Ciri-ciri Cerpen yang Baik

Adapun ciri-ciri cerpen yang baik sebagai berikut.

  1. Mempunyai kesatuan yang utuh.
  2. Bentuk tulisannya singkat, padat, dan lebih pendek daripada novel.
  3. Bahasa yang digunakan mudah dipahami.
  4. Terdiri kuang dari 10.000 kata.
  5. Sumber cerita dari kehidupan sehari-hari, baik pengalaman sendiri maupun orang lain.
  6. Tidak melukiskan seluruh kehidupan pelakunya karena mengangkat masalah tunggal atau sarinya saja.
  7. Habis dibaca sekali duduk dan hanya mengisahkan sesuatu yang berarti bagi pelakunya saja.
  8. Tokoh-tokohnya dilukiskan mengalami konflik sampai paa penyelesaiannya.
  9. Mencritakan satu kejadian, dari terjadinya perkembangan jiwa dan krisis, tetapi tidak sampai menimbulkan perubahan nasib.
  10. Beralur tunggal dan lurus.
  11. Penokohannya sangat sederhana, singkat, dan tidak mendalam.

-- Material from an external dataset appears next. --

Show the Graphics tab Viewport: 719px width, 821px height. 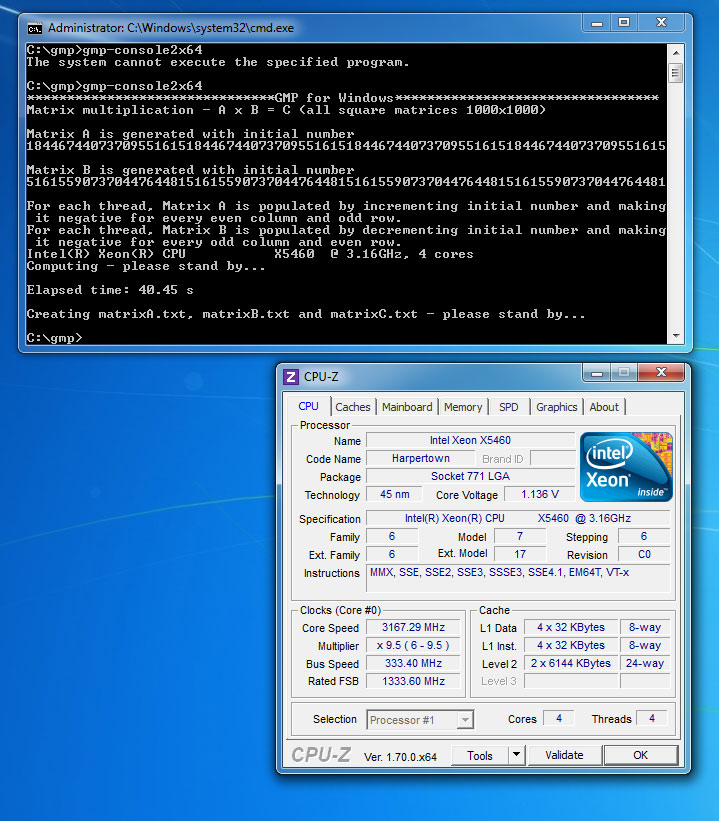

Deskriptor dalam Menulis Cerpen

Deskriptor menulis cerita pendek menurut Thahar, (2008: 35) sebagai berikut:

  1. Pemilihan dan pengemas tema
    Tema yang diangkat merupakan masalah makna kehidupan, bersifat universal, tema yang diangkat mampu membangkitkan reaksi emosi bagi pembaca, dan mampu menyampaikan temanya secara tidak langsung atau pulgar.
  2. Penggunaan alur atau plot
    Alur yang digunakan konsisten, alurnya masuk akal, sangat memberikan kejutan, dan adanya keutuhan dari keseluruhan cerita yang dibangun
  3. Penggambaran tokoh dan penokohan
    Jika tokoh dan penokohan mengandung unsur kewajaran, mengandung aspek imajinasi, serta mampu menggambarkan watak tokoh secara komplek dan disampaikan secara dramatik
  4. Mendekripsikan latar (seting)
    Jika latarnya membuat cerita lebih logis, dapat menggerakan perasaan atau emosi pembaca, mampu menceriakan mood atau perasaan pembaca, dan mampu menggunakan latar sebagai tempat untuk mengungkapkan nilai-nilai
  5. Penggunaan sudut pandang
    Sudut pandang yang dipilih mampu melebur atau menggabungkan tema dengan fakta cerita, mampu menyeleksi kejadian-kejadian yang disajikan, mampu mengarahkan pembaca dan mengikuti cerita yang disajikan, dan mampu menyadarkan pembaca tentang siapa yang sedang dipaparkan.
  6. Penggunaan gaya bahasa
    Mampu memilih kata dan penggunaan kalimat yang baik, mampu menyuguhkan dialog yang indah, terampil menggambarkan detail dan mampu memandang persoalan
    secara bijak dan logis.
  7. Kemampuan mengemas amanat
    Mampu menyimpan amanat dalam keseluruhan isi cerpen, amanat yang disampaikan mengandung ajaran moral didaktis.